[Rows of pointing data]
__________________________________________________

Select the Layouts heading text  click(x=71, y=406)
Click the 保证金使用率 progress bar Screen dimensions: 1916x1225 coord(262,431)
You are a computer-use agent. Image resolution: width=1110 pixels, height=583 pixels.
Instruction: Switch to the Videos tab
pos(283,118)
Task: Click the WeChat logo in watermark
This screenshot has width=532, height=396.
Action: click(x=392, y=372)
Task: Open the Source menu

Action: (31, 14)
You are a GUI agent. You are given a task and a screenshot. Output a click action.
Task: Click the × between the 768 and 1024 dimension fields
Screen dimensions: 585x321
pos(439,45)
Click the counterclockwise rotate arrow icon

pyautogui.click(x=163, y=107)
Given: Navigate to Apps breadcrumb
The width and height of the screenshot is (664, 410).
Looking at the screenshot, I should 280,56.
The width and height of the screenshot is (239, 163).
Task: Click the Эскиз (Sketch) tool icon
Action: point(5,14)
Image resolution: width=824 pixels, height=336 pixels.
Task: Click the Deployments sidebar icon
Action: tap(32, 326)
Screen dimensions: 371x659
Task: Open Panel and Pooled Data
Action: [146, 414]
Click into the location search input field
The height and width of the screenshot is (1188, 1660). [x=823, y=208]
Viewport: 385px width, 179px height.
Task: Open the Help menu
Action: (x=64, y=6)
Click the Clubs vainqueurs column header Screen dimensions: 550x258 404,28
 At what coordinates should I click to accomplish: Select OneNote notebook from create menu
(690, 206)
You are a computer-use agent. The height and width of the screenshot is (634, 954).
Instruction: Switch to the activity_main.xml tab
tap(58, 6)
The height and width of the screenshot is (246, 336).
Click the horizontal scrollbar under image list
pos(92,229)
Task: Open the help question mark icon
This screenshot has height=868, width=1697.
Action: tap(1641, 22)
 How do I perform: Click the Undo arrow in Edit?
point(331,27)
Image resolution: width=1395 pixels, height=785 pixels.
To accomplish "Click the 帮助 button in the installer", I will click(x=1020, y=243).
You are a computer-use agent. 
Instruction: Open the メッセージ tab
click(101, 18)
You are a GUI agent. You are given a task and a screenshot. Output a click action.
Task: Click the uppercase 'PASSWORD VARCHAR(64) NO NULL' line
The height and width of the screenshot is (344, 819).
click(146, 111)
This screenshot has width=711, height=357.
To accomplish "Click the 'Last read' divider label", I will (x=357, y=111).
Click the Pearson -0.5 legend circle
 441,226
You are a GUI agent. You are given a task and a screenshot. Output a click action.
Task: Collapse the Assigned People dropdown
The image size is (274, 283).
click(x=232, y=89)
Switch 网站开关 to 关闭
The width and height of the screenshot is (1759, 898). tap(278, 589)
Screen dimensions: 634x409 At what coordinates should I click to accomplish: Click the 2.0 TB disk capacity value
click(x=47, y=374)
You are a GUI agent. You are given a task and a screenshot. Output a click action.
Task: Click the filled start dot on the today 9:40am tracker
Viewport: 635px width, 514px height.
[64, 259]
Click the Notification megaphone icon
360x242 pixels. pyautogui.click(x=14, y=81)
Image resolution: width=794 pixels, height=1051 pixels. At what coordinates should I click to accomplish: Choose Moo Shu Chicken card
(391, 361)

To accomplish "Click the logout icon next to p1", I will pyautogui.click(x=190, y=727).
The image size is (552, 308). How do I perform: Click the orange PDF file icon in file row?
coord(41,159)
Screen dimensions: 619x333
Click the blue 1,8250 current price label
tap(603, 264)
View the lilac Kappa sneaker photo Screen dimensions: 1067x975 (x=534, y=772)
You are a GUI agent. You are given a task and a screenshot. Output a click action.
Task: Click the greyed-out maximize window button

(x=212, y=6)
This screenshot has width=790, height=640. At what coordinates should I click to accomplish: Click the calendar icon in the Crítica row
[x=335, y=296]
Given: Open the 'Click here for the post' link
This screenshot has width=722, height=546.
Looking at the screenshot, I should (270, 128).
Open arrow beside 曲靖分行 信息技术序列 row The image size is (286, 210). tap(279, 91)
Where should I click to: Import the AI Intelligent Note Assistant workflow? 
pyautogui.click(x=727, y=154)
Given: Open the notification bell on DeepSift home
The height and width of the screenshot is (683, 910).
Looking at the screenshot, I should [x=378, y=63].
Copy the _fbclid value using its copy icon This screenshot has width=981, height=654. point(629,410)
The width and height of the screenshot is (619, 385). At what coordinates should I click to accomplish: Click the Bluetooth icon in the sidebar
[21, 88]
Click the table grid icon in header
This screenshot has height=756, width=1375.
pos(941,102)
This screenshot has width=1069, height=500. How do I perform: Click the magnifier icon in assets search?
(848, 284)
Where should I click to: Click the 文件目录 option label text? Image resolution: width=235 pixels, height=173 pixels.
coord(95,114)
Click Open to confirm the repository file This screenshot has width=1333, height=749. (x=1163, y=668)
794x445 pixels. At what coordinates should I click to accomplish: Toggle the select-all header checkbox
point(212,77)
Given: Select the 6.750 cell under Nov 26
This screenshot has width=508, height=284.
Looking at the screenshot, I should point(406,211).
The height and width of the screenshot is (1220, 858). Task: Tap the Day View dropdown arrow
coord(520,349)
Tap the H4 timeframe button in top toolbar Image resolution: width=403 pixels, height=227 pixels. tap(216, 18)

__________________________________________________

Rewrite the entries from the start through the line containing "Click the 保证金使用率", swapping "progress bar" for "slider" and leaving everything else unchanged.

[EXPECTED ANSWER]
Select the Layouts heading text  click(x=71, y=406)
Click the 保证金使用率 slider Screen dimensions: 1916x1225 coord(262,431)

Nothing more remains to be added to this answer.